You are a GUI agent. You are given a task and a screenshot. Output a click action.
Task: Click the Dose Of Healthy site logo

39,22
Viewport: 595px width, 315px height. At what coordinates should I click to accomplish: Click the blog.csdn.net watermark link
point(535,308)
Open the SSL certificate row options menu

• _Problem_:
Could you rewrite all of the data above, putting "footer" in place of "watermark" and leaving everything else as it is?

• _Answer to this exercise_:
You are a GUI agent. You are given a task and a screenshot. Output a click action.
Task: Click the Dose Of Healthy site logo

39,22
Viewport: 595px width, 315px height. At what coordinates should I click to accomplish: Click the blog.csdn.net footer link
point(535,308)
Open the SSL certificate row options menu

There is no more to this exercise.